Columbia University | Combating VR Sickness through Subtle Dynamic Field-Of-View Modification

They developed software that functions as a pair of “dynamic FOV restrictors” that can partially obscure each eye’s view with a virtual soft-edged cutout. They then determined how much the user’s field of view should be reduced, and the speed with which it should be reduced and then restored, and tested the system in an experiment.

Most of the experiment participants who used the restrictors did not notice them, and all those who did notice them said they would prefer to have them in future VR experiences.

The study was presented at IEEE 3DUI 2016 (IEEE Symposium on 3D User Interfaces) on March 20, where it won the Best Paper Award.

Galvanic Vestibular Stimulation

A different, more ambitious approach was announced in March by vMocion, LLC, an entertainment technology company, based on the Mayo Clinic‘s patented Galvanic Vestibular Stimulation (GVS) technology*, which electrically stimulates the vestibular system. vMocion’s new 3v Platform (virtual, vestibular and visual) was actually developed to add a “magical” sensation of motion in existing gaming, movies, amusement parks and other entertainment environments.

The 3v system can generate roll, pitch, and yaw sensations (credit: Wikipedia)

But it turns out GVS also works to reduce VR motion sickness. vMocion says it will license the 3v Platform to VR and other media and entertainment companies. The system’s software that can be integrated into existing operating systems, and added to existing devices such as head-mounted devices — along with smartphones, 3-D glasses and TVs, says Bradley Hillstrom Jr., CEO of vMocion.


vMocion | Animation of Mayo Clinic’s Galvanic Vestibular Stimulation (GVS) Technology

Integrating into VR headsets

“vMocion is are already in talks with companies in the gaming and entertainment industries,” Hillstrom told KurzweilAI, “and we hope to work with systems integrators and other strategic partners who can bring this technology directly to consumers very soon.” Hillstrom said the technology can  be integrated into existing headsets and other devices.

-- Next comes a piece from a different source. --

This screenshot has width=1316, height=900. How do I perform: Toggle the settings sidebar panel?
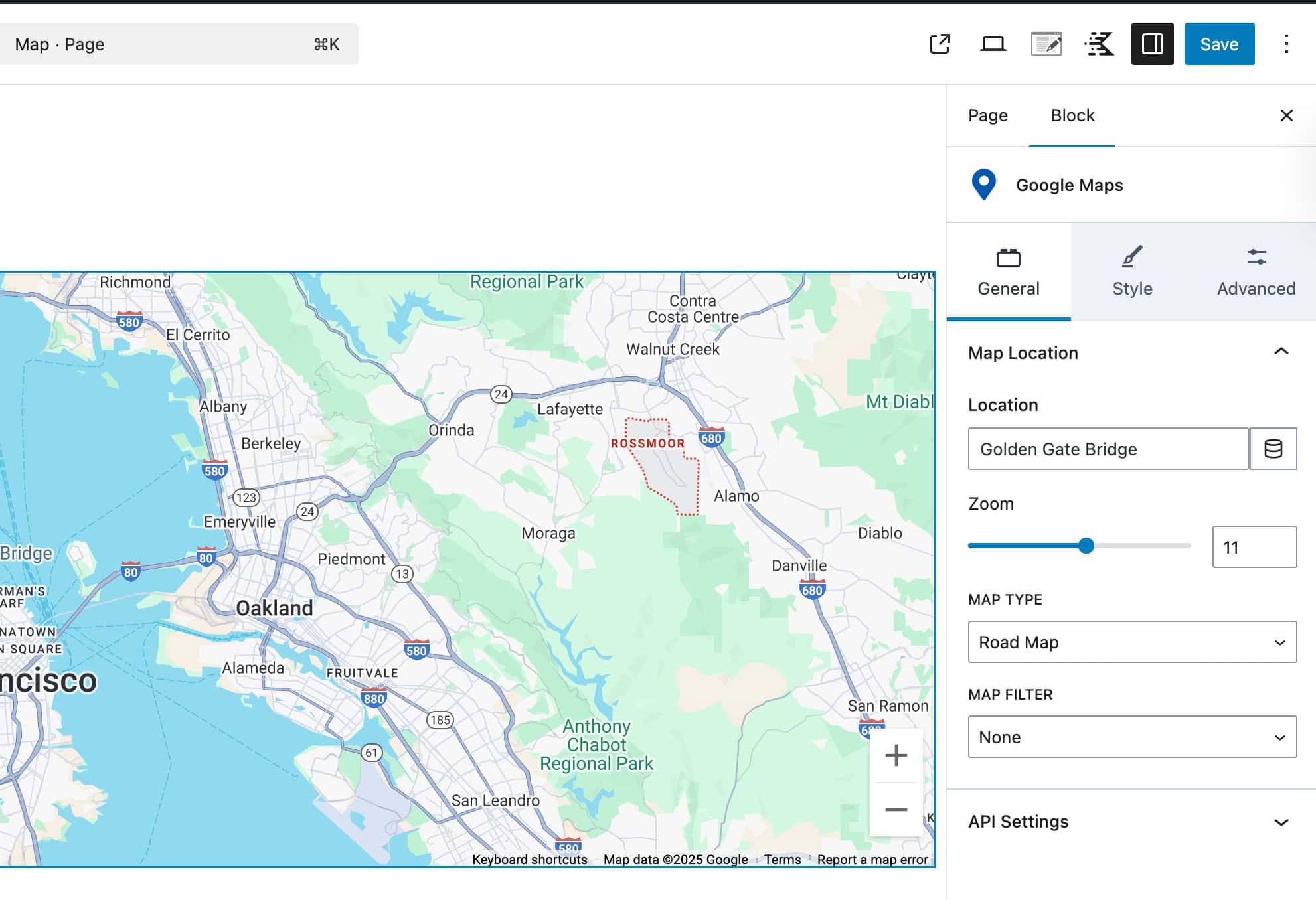1153,44
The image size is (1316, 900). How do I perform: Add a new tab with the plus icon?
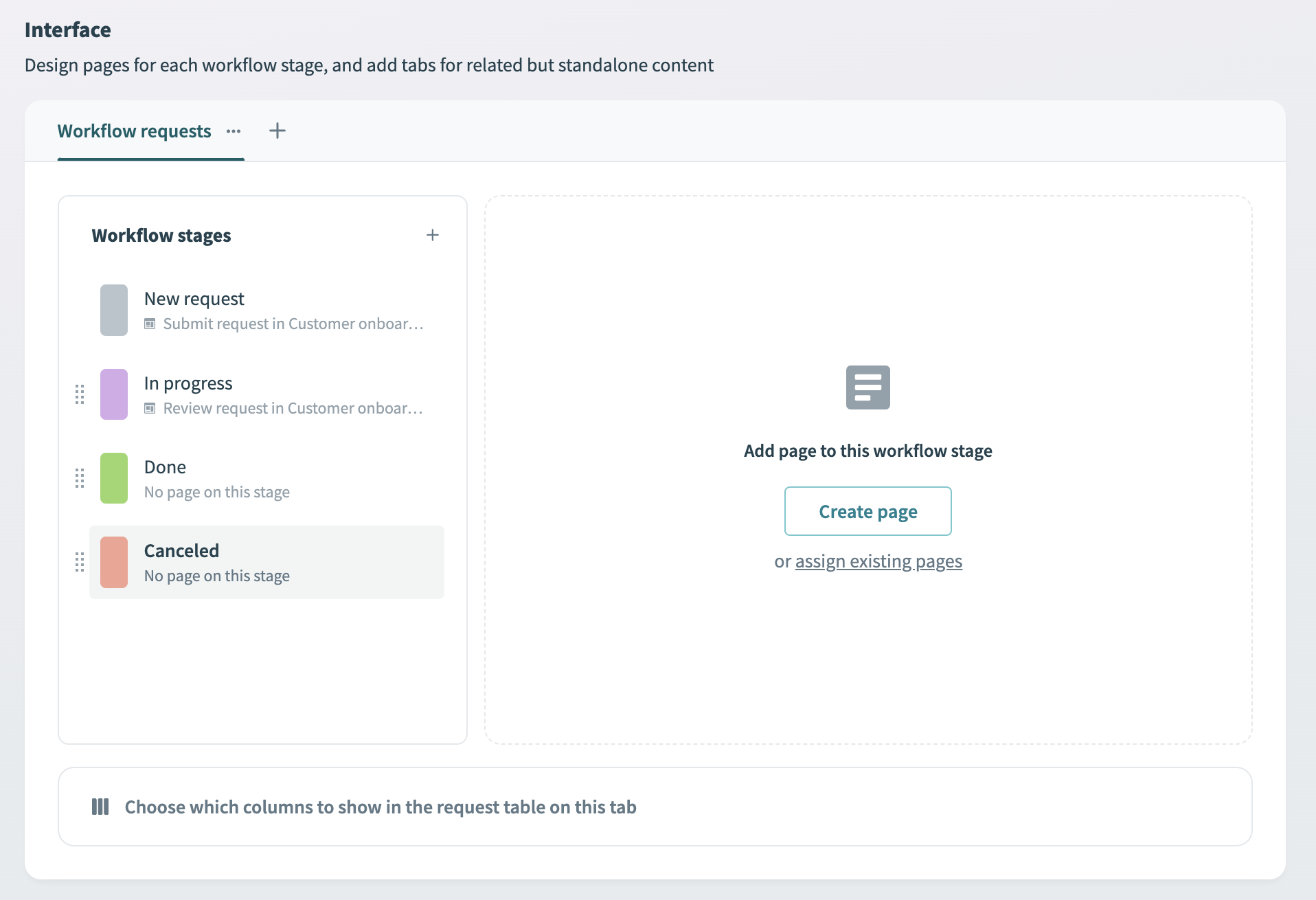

Samsung has announced plans to sell a system using GVS, called Entrim 4D, although it’s not clear from the video (showing a Gear VR device) how it connects to the front and rear electrodes (apparently needed for pitch sensations).


Samsung | Entrim 4D


Mayo Clinic | The Story Behind Mayo Clinic’s GVS Technology & vMocion’s 3v Platform

* The technology grew out of decade-long medical research by Mayo Clinic’s Aerospace Medicine and Vestibular Research Laboratory (AMVRL) team, which consists of experts in aerospace medicine, internal medicine and computational science, as well as neurovestibular specialists, in collaboration with Vivonics, Inc., a biomedical engineering company. The technology is based on work supported by the grants from U.S. Army and U.S. Navy.


Abstract of Combating VR sickness through subtle dynamic field-of-view modification

Virtual Reality (VR) sickness can cause intense discomfort, shorten the duration of a VR experience, and create an aversion to further use of VR. High-quality tracking systems can minimize the mismatch between a user’s visual perception of the virtual environment (VE) and the response of their vestibular system, diminishing VR sickness for moving users. However, this does not help users who do not or cannot move physically the way they move virtually, because of preference or physical limitations such as a disability. It has been noted that decreasing field of view (FOV) tends to decrease VR sickness, though at the expense of sense of presence. To address this tradeoff, we explore the effect of dynamically, yet subtly, changing a physically stationary person’s FOV in response to visually perceived motion as they virtually traverse a VE. We report the results of a two-session, multi-day study with 30 participants. Each participant was seated in a stationary chair, wearing a stereoscopic head-worn display, and used control and FOV-modifying conditions in the same VE. Our data suggests that by strategically and automatically manipulating FOV during a VR session, we can reduce the degree of VR sickness perceived by participants and help them adapt to VR, without decreasing their subjective level of presence, and minimizing their awareness of the intervention.